I'm trying to better understand the argument prob
as part of the function sample
in R. In what follows, I both ask a question, and provide a piece of R code in connection with my question.
Suppose I have generated 10,000
random standard rnorm
s. I then want to draw a sample of size
5
from this mother 10,000
standard rnorm
s.
How should I set the prob
argument within the sample
such that the probability of drawing these 5
numbers from the mother rnorm
considers that the middle areas of the mother rnorm
are denser but tail areas are thinner (so in drawing these 5 numbers it would draw from the denser areas more frequently than the tail areas)?
x = rnorm(1e4)
sample( x = x, size = 5, replace = TRUE, prob = ? ) ## what should be "prob" here?

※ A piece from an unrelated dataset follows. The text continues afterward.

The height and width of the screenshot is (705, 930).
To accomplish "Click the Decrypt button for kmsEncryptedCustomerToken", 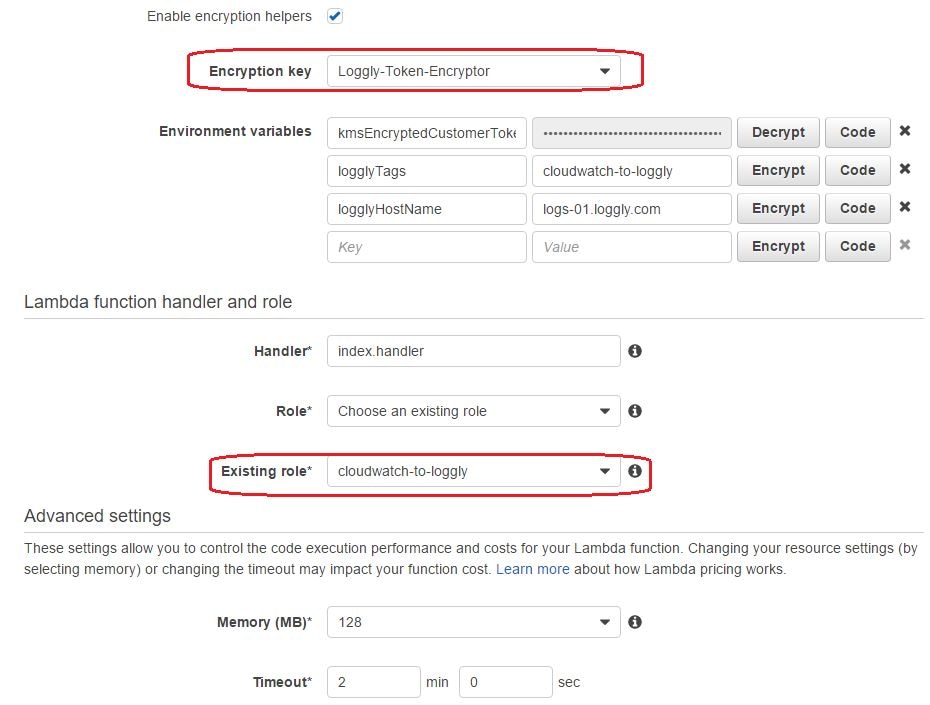I will pos(778,132).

# OR I leave `prob` to be the default by not using it:
sample( x = x, size = 5, replace = TRUE )
Overthinking is devil.
You want to resample these samples, following the original distribution or an empirical distribution. Think about how an empirical CDF is obtained:
plot(sort(x), 1:length(x)/length(x))
In other words, the empirical PDF is just
plot(sort(x), rep(1/length(x), length(x)))
So, we want prob = rep(1/length(x), length(x))
or simply, prob = rep(1, length(x))
as sample
normalizes prob
internally. Or, just leave it unspecified as equal probability is default.